Cedo ou tarde, teremos de nos conformar que os políticos brasileiros não vêm, nem nunca virão, da Alemanha ou da Suécia. Nossos políticos são e serão inescapavelmente brasileiros, como eu e você, com todos os defeitos, pecados e limitações típicas, mas também com todas as virtudes e belezas.
Além disso, expectativas políticas dos eleitores, ricos ou pobres, são diversas e por isso mesmo não podem ser reduzidas a uma única coloração ideológica. Pobres votam em candidatos ou partidos de direita, sem que isso seja uma estupidez, tanto quanto ricos votam em candidatos ou partidos de esquerda, sem que isso configure uma infração. Em matéria de preferências eleitorais possíveis, portanto, simplesmente não há regras. Ganha quem melhor capturar e traduzir em programas as expectativas políticas de amplos setores da sociedade, para além dos grêmios universitários, que são ilhas letradas em meio a um mar de iletrados.

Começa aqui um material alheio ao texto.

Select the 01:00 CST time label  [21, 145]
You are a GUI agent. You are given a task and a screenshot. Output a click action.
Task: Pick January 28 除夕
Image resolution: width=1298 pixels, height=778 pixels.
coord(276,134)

A simples existência de candidaturas como aquelas que citei acima – que são exemplos verdadeiros reunidos ao acaso – expõe que a política brasileira é, em alguma medida imperfeita, permeável à participação popular, ao mesmo tempo em que revela que grupos populares têm interesse no assunto, reconhecendo esse campo de atividades como um espaço social estratégico para a consecução de alguns de seus objetivos, que são diversos e por vezes contraditórios.

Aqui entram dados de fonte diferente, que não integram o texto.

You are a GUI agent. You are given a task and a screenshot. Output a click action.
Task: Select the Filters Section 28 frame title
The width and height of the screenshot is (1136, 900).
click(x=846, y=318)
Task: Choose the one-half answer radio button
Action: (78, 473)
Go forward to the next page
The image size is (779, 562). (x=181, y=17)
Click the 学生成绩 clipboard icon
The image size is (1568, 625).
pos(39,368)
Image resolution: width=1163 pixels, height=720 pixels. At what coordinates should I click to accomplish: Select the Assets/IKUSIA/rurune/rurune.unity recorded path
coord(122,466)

Não menos importante, a eleição ou a rejeição a certos candidatos mostra ainda que, de modo geral e de maneira igualmente imperfeita, os eleitores sabem o que fazem com seus votos, de acordo apenas com as suas próprias razões. Na esteira das repercussões da candidatura de Robertinho do Gelo, Tubarão, irmão dele, ao ser perguntado porque não teria votado no próprio irmão, justificou dizendo que faltava-lhe projeto. Candidatos tidos por despreparados por critérios e réguas daqueles mesmos que devem julgá-los, isto é, os eleitores, tendem a ser prontamente rechaçados. O mesmo destino tendem a ter aqueles vistos como incapazes de satisfazer as demandas populares, sejam elas quais forem. No Rio de Janeiro, o laboratório mais frenético e eletrizante da política brasileira, a mesma população que quatro anos atrás elegeu o pastor e prefeito Marcelo Crivella, depois de um governo errático, dá a ele agora fortes sinais de desprezo.

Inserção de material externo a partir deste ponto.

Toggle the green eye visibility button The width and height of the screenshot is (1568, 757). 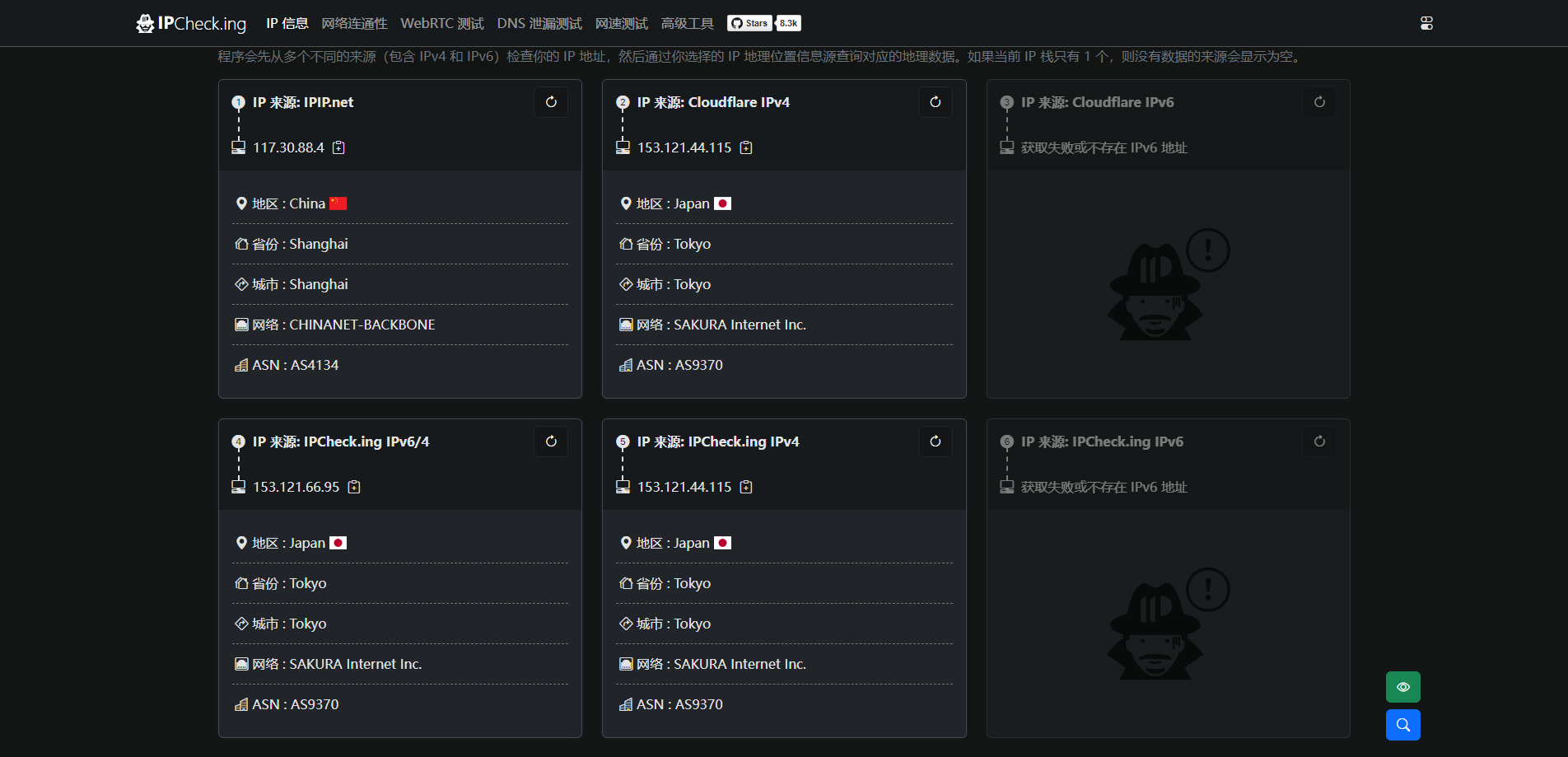point(1402,687)

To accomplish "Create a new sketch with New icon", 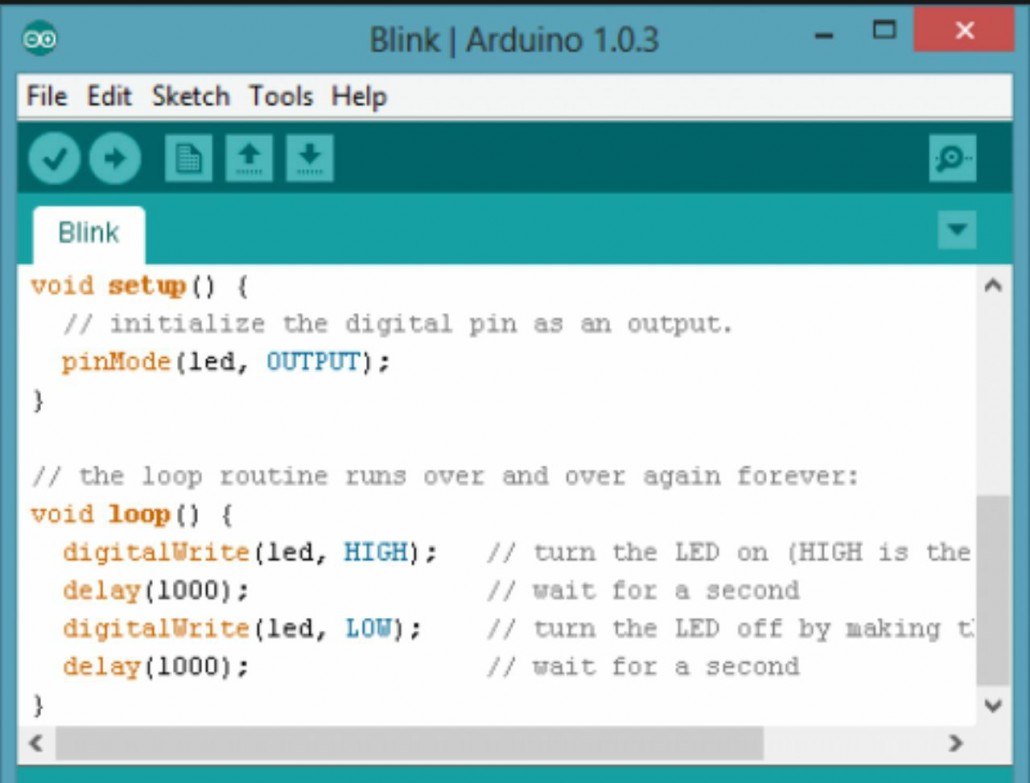I will pyautogui.click(x=189, y=158).
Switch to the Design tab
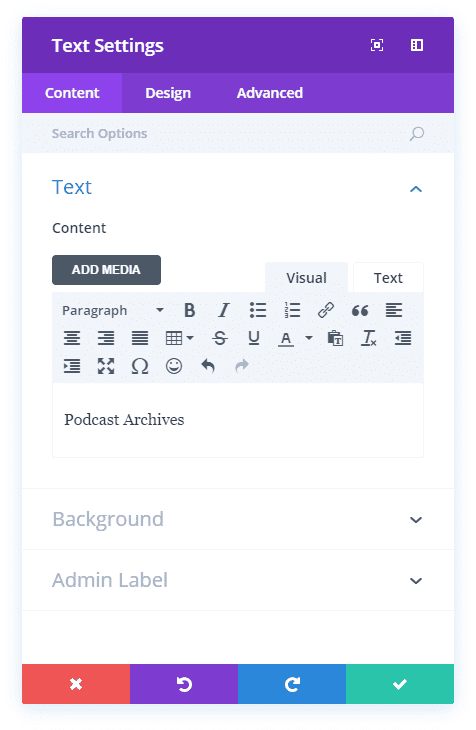This screenshot has width=476, height=730. coord(168,93)
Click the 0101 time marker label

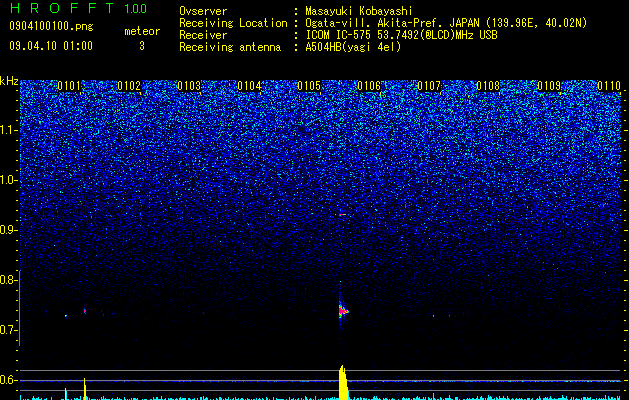(69, 86)
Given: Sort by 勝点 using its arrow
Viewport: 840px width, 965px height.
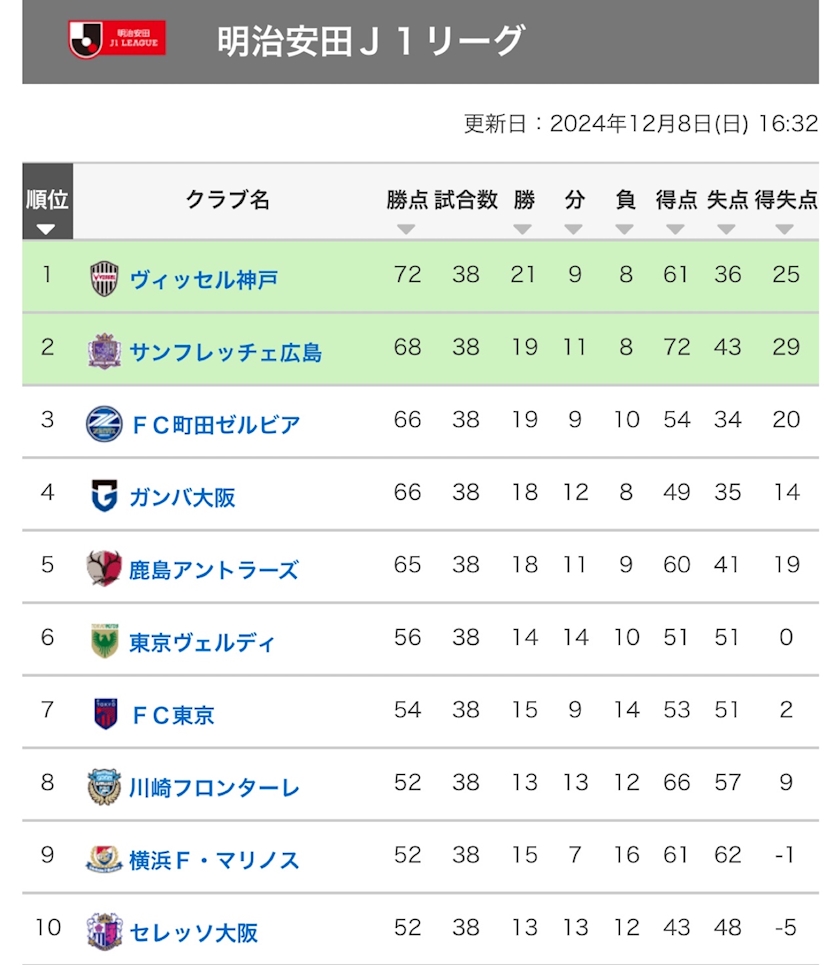Looking at the screenshot, I should tap(405, 229).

Assim, afora o evidente preconceito de classe, o conjunto de suposições e associações que marca o imaginário político brasileiro sobre a eleição e sobretudo por certos eleitores, reiteram compreensões idealizadas da política como um gesto racional de caridade altruísta, onde a defesa pragmática de interesses materiais imediatos é reduzida a um egoísmo mesquinho, impertinente e ilegítimo.
Todavia, imaginar a ação política única e exclusivamente em razão de valores abstratos e supostamente universais e desinteressados, é um privilégio para os privilegiados – novamente seguindo as ideias de Wecisley. Os pobres, por seu turno, têm problemas mais concretos a resolver e poucas ocasiões de fazê-lo. Por isso mesmo, quaisquer oportunidades de acessar vantagens ou benefícios é prontamente aproveitada, no que não é prova de mau-caratismo, mas de sagacidade.
Dentro desse quadro elitista e preconceituoso, os pobres são falsamente celebrados, nos discursos políticos da direita e também da esquerda, apenas enquanto estiverem na posição de obediência, subordinação e dependência. A reinvindicação por parte das classes populares do papel de protagonista na política, seja pela participação como candidatos, seja pela mera manifestação das suas preferências eleitorais por meio do voto, de certo modo subverte o enredo da trama e é logo desmericida como algo patético e estúpido. Na verdade, contudo, essas reinvindicações encerram conteúdos bem mais grandiosos que isso.